To prepare for the Act, U.S. companies are advised to understand where they are using AI, classify the risk level for each AI use case, ensure their vendors are compliant with the Act, train staff across compliance, policy, legal, and risk, define a simplified AI policy, and invest in adaptable AI technologies. The Act is seen as a harbinger of the future of AI regulation, and U.S. companies are urged to proactively adapt to stay ahead of the regulatory curve.
Key takeaways:
- The EU AI Act, agreed upon by EU policymakers, will have significant implications for US businesses, including those that produce AI-related applications or services that impact EU citizens or supply EU-based companies.

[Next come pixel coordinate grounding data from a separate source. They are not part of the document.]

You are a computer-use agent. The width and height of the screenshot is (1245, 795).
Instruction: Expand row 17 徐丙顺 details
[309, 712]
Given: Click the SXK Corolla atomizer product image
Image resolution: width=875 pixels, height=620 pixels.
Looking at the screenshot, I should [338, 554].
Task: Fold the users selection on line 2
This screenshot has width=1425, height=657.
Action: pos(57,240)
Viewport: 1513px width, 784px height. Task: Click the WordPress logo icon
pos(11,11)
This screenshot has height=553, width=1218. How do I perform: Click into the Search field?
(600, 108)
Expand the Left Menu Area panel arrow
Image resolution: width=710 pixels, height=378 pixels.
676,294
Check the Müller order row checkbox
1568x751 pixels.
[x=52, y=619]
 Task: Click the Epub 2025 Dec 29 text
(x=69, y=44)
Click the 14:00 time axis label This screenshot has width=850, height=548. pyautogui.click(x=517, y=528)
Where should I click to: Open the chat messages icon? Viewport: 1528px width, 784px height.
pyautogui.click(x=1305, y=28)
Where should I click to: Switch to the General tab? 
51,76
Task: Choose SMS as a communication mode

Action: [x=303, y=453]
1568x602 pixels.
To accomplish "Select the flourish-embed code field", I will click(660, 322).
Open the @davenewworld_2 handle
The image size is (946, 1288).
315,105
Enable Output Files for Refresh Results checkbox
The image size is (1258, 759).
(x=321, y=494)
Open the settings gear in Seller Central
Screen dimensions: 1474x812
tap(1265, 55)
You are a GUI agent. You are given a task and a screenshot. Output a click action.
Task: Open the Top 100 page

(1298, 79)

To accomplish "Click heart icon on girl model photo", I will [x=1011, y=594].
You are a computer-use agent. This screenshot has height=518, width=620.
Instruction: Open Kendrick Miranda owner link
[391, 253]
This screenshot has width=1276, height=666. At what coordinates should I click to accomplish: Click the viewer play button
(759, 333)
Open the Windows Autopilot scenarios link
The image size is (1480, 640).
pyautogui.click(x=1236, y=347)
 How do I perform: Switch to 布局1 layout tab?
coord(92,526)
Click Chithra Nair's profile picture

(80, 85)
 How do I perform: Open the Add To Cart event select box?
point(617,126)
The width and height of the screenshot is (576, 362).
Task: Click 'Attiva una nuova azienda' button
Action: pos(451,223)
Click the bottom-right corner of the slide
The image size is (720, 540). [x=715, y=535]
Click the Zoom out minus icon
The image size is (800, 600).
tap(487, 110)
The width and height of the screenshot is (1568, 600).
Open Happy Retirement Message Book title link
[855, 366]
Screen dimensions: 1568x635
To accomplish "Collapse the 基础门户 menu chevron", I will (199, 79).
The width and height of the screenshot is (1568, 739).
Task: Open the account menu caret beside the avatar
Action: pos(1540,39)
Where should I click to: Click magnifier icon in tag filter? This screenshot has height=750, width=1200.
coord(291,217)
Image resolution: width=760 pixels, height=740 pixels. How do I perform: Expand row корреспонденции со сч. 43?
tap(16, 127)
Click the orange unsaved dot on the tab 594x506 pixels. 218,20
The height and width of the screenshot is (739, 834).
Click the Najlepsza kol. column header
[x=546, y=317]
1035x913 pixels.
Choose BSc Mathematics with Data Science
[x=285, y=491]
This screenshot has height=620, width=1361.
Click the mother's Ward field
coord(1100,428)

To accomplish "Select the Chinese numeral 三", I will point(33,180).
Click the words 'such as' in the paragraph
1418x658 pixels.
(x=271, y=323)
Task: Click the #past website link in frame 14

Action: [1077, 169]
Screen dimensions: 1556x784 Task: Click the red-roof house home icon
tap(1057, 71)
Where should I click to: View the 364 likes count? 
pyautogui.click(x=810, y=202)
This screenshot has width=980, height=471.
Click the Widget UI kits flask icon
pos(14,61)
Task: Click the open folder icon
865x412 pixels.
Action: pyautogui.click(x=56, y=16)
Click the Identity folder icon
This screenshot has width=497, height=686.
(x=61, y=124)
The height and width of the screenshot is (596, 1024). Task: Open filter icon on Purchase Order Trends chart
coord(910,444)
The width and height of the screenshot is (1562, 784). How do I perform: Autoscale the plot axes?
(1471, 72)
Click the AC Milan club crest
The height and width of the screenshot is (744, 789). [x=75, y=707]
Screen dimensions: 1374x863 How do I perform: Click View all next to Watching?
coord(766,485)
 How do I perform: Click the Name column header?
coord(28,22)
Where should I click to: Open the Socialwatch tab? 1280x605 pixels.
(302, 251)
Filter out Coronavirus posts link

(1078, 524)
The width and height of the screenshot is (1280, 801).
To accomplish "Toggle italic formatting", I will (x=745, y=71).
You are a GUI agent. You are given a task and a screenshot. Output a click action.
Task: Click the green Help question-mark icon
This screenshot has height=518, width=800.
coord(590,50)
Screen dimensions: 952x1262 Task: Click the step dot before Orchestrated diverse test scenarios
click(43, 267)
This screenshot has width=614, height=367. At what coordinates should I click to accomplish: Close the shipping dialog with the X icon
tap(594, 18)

- The Act categorizes AI applications into risk-based tiers, with high-risk use cases requiring compliance with stringent requirements, including detailed risk management policies, documentation requirements, transparency and human oversight obligations, and elevated standards for accuracy, robustness and cybersecurity.
- Companies with EU operations face substantial fines for noncompliance, and even those without direct EU operations may be impacted by the Act if they are within the supply chain of EU-based companies.
- US-based companies should take proactive steps to prepare for the Act, including understanding where their company uses AI, classifying the risk level for each AI use case, ensuring vendor compliance, training staff, defining a simplified AI policy, and investing in adaptable AI technologies.